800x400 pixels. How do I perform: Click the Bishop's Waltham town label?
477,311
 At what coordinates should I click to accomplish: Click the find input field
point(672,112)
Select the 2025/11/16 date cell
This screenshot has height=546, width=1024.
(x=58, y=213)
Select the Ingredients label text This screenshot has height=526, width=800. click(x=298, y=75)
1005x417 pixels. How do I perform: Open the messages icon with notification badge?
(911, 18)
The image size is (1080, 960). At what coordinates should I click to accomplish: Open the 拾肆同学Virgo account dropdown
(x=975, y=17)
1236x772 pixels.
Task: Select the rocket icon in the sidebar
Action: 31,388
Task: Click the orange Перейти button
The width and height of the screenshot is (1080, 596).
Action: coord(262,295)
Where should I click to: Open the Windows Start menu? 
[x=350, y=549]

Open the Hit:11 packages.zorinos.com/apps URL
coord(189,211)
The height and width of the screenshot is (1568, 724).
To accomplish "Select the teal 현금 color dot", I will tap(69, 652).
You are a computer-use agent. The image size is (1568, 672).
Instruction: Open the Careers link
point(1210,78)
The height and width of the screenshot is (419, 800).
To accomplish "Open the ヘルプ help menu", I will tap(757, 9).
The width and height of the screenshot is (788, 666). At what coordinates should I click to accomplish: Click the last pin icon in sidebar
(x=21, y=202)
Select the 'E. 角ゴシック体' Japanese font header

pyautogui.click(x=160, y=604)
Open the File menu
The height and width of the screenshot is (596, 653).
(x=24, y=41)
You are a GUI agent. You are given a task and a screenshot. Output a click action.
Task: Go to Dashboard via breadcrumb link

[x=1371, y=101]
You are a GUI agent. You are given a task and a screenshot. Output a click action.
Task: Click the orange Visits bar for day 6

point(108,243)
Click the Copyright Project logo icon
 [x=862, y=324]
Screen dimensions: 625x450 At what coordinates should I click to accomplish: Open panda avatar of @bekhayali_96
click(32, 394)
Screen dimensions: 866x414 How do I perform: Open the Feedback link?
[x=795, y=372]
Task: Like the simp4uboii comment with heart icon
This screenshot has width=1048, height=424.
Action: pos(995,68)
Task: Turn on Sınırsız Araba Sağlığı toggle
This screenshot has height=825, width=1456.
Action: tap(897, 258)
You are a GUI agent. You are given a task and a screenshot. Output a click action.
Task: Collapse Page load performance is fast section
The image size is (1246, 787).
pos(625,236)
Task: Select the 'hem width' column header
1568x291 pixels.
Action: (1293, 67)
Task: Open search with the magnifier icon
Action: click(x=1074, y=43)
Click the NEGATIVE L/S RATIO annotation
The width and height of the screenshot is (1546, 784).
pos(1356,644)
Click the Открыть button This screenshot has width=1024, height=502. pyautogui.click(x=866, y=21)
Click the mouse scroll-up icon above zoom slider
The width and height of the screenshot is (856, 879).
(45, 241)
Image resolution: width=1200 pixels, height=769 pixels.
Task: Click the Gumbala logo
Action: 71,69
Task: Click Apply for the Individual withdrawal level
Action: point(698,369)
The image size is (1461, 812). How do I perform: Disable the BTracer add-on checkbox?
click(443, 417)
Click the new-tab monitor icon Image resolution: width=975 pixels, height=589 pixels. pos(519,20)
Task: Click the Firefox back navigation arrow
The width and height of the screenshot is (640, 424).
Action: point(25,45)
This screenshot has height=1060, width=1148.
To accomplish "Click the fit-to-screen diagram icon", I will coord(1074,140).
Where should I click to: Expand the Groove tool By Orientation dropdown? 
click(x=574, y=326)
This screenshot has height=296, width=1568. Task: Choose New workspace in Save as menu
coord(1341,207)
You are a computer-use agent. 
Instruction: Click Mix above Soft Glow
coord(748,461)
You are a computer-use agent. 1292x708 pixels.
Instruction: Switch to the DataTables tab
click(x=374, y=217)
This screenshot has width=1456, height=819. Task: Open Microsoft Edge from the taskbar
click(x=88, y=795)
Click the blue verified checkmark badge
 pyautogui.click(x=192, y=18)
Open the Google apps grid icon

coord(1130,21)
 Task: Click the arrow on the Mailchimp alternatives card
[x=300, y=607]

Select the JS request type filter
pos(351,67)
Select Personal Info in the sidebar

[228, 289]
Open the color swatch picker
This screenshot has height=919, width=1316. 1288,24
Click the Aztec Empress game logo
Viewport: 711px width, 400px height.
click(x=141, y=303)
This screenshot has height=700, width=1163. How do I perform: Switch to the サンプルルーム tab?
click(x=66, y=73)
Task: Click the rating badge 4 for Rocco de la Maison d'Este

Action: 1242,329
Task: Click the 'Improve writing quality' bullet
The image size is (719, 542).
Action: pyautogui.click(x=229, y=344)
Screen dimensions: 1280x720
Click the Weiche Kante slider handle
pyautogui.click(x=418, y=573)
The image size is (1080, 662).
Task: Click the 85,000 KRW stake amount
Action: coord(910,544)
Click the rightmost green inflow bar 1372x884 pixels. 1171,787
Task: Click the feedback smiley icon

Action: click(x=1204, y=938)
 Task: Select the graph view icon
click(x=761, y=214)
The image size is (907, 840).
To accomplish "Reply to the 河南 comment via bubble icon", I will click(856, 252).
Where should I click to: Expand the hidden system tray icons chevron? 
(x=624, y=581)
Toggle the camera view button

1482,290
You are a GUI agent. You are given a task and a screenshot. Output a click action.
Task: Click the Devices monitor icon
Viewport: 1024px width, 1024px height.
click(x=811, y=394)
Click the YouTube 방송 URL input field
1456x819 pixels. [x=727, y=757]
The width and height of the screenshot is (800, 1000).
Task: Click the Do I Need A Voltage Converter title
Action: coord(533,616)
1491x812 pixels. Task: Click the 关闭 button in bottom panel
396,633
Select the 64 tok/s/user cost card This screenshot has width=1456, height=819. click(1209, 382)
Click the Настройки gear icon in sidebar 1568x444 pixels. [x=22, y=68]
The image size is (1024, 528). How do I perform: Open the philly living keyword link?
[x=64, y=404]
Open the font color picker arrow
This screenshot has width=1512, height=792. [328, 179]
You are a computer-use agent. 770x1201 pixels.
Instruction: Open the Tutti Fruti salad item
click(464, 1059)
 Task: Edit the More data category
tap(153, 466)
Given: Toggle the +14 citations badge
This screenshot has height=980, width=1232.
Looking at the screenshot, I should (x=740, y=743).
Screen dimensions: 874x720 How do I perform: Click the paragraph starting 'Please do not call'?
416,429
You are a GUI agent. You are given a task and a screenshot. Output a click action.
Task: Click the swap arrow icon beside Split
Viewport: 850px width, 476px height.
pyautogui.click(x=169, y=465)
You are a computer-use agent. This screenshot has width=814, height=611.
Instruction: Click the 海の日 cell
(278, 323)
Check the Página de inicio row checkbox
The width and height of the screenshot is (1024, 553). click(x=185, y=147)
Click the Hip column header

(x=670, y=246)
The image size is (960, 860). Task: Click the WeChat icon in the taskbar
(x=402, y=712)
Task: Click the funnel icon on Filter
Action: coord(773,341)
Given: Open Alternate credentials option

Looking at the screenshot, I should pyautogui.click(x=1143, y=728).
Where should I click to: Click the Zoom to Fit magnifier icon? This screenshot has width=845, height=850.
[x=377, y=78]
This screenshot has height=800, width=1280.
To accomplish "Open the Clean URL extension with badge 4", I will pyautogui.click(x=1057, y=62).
□ □ □ □ □ □ □
__ASSIGNED TASK__: Copy the records above exactly, starting at the line that contains "Click the Hip column header" and ending at the last line, and leave out all earlier lines.

__TASK OUTPUT__:
Click the Hip column header

(x=670, y=246)
The image size is (960, 860). Task: Click the WeChat icon in the taskbar
(x=402, y=712)
Task: Click the funnel icon on Filter
Action: coord(773,341)
Given: Open Alternate credentials option

Looking at the screenshot, I should pyautogui.click(x=1143, y=728).
Where should I click to: Click the Zoom to Fit magnifier icon? This screenshot has width=845, height=850.
[x=377, y=78]
This screenshot has height=800, width=1280.
To accomplish "Open the Clean URL extension with badge 4", I will pyautogui.click(x=1057, y=62).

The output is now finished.